This is a local web UI for F5 TTS with advanced batch processing support, based on the unofficial [online demo](https://huggingface.co/spaces/mrfakename/E2-F5-TTS) supported by [mrfakename](https://github.com/fakerybakery). This app supports the following TTS models:

* [F5-TTS](https://arxiv.org/abs/2410.06885) (A Fairytaler that Fakes Fluent and Faithful Speech with Flow Matching)
* [E2 TTS](https://arxiv.org/abs/2406.18009) (Embarrassingly Easy Fully Non-Autoregressive Zero-Shot TTS)

The checkpoints support English and Chinese.

If you're having issues, try converting your reference audio to WAV or MP3, clipping it to 15s, and shortening your prompt.

**NOTE: Reference text will be automatically transcribed with Whisper if not provided. For best results, keep your reference clips short (<15s). Ensure the audio is fully uploaded before generating.**
"""
    )

    ref_audio_input = gr.Audio(label="Reference Audio", type="filepath")
    gen_text_input = gr.Textbox(label="Text to Generate", lines=10)
    model_choice = gr.Radio(
        choices=["F5-TTS", "E2-TTS"], label="Choose TTS Model", value="F5-TTS"
    )
    generate_btn = gr.Button("Synthesize", variant="primary")
    with gr.Accordion("Advanced Settings", open=False):
        ref_text_input = gr.Textbox(
            label="Reference Text",
            info="Leave blank to automatically transcribe the reference audio. If you enter text it will override automatic transcription.",
            lines=2,
        )
        remove_silence = gr.Checkbox(
            label="Remove Silences",
            info="The model tends to produce silences, especially on longer audio. We can manually remove silences if needed. Note that this is an experimental feature and may produce strange results. This will also increase generation time.",
            value=True,
        )
        split_words_input = gr.Textbox(
            label="Custom Split Words",
            info="Enter custom words to split on, separated by commas.

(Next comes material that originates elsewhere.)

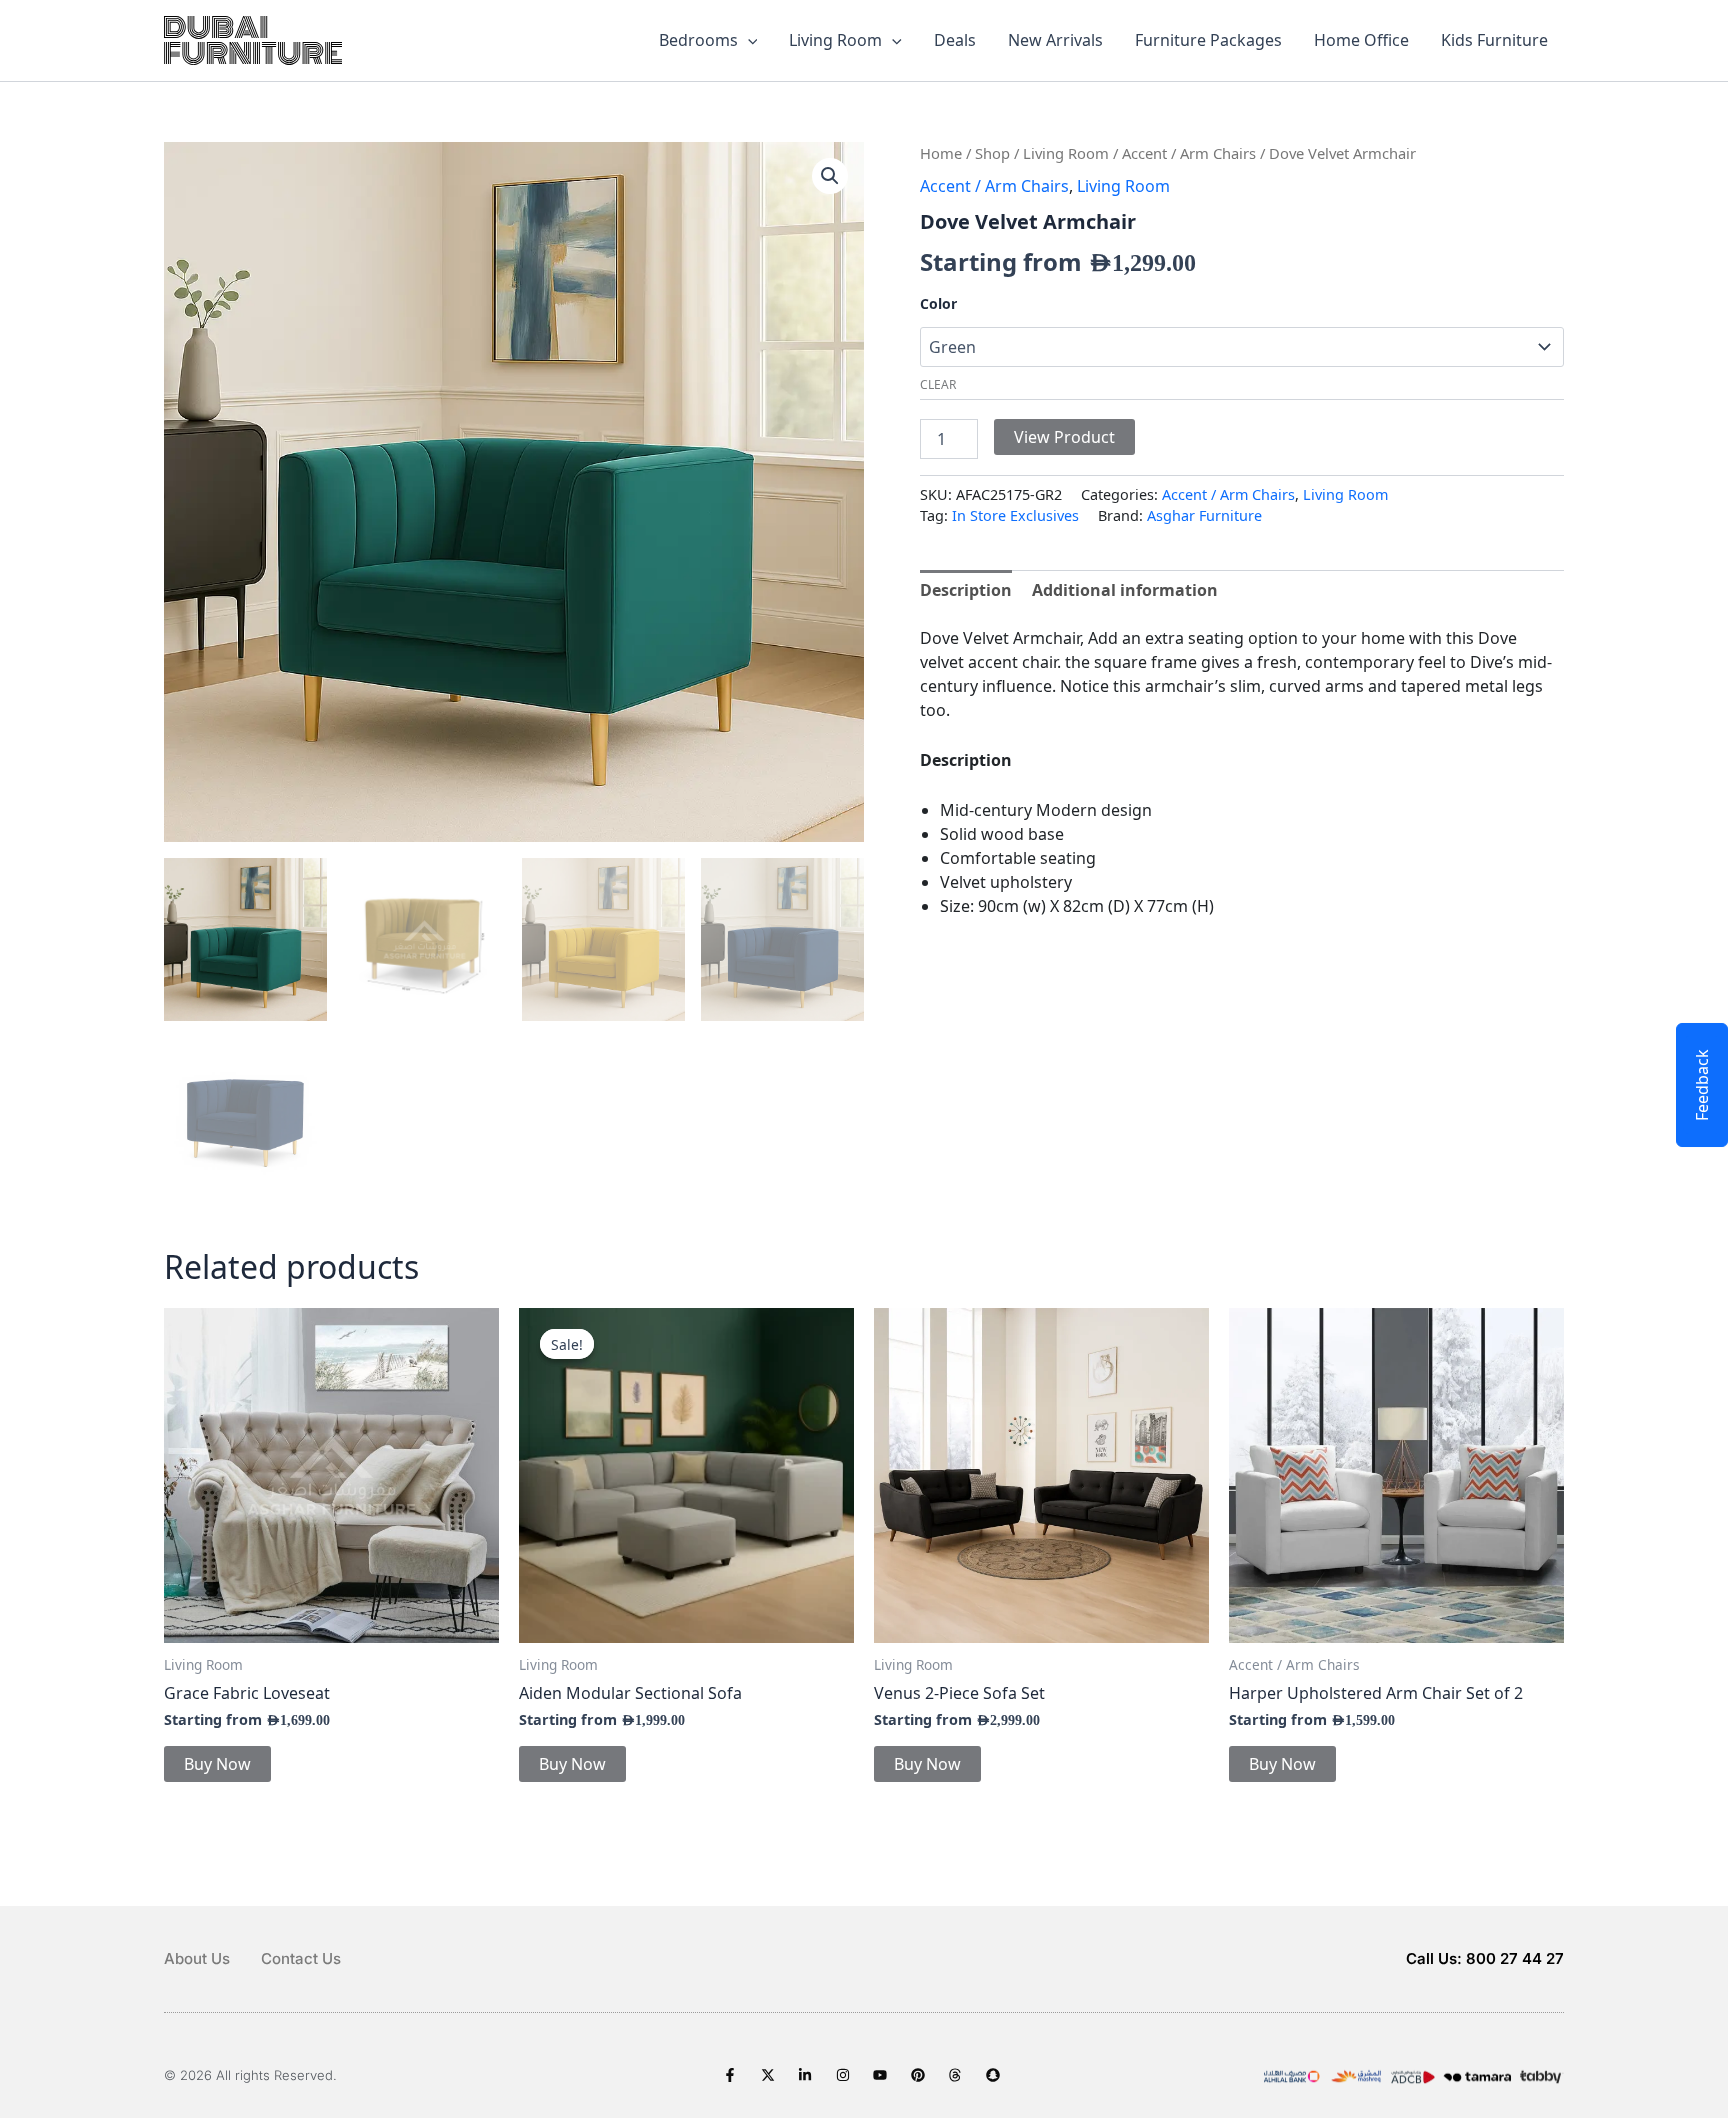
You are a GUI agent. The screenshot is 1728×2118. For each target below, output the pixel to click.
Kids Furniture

Leave blank to use default list.",
            lines=2,
        )

    audio_output = gr.Audio(label="Synthesized Audio")
    spectrogram_output = gr.Image(label="Spectrogram")

    generate_btn.click(
        infer,
        inputs=[
            ref_audio_input,
            ref_text_input,
            gen_text_input,
            model_choice,
            remove_silence,
            split_words_input,
        ],
        outputs=[audio_output, spectrogram_output],
    )
    
    gr.Markdown(
        """
# Podcast Generation

Supported by [RootingInLoad](https://github.com/RootingInLoad)
"""
    )
    with gr.Tab("Podcast Generation"):
        speaker1_name = gr.Textbox(label="Speaker 1 Name")
        ref_audio_input1 = gr.Audio(label="Reference Audio (Speaker 1)", type="filepath")
        ref_text_input1 = gr.Textbox(label="Reference Text (Speaker 1)", lines=2)
        
        speaker2_name = gr.Textbox(label="Speaker 2 Name")
        ref_audio_input2 = gr.Audio(label="Reference Audio (Speaker 2)", type="filepath")
        ref_text_input2 = gr.Textbox(label="Reference Text (Speaker 2)", lines=2)
        
        script_input = gr.Textbox(label="Podcast Script", lines=10, 
                                  placeholder="Enter the script with speaker names at the start of each block, e.g.:\nSean: How did you start studying...\n\nMeghan: I came to my interest in technology...\nIt was a long journey...\n\nSean: That's fascinating. Can you elaborate...")
        
        podcast_model_choice = gr.Radio(
            choices=["F5-TTS", "E2-TTS"], label="Choose TTS Model", value="F5-TTS"
        )
        podcast_remove_silence = gr.Checkbox(
            label="Remove Silences",
            value=True,
        )
        generate_podcast_btn = gr.Button("Generate Podcast", variant="primary")
        podcast_output = gr.Audio(label="Generated Podcast")
    
    def podcast_generation(script, speaker1, ref_audio1, ref_text1, speaker2, ref_audio2, ref_text2, model, remove_silence):
        return generate_podcast(script, speaker1, ref_audio1, ref_text1, speaker2, ref_audio2, ref_text2, model, remove_silence)
    
    generate_podcast_btn.click(
        podcast_generation,
        inputs=[
            script_input,
            speaker1_name,
            ref_audio_input1,
            ref_text_input1,
            speaker2_name,
            ref_audio_input2,
            ref_text_input2,
            podcast_model_choice,
            podcast_remove_silence,
        ],
        outputs=podcast_output,
    )
    
@click.command()
@click.option("--port", "-p", default=None, type=int, help="Port to run the app on")
@click.option("--host", "-H", default=None, help="Host to run the app on")
@click.option(
    "--share",
    "-s",
    default=False,
    is_flag=True,
    help="Share the app via Gradio share link",
)
@click.option("--api", "-a", default=True, is_flag=True, help="Allow API access")
def main(port, host, share, api):
    global app
    print(f"Starting app...")
    app.queue(api_open=api).launch(
        server_name=host, server_port=port, share=share, show_api=api
    )


if __name__ == "__main__":
    main()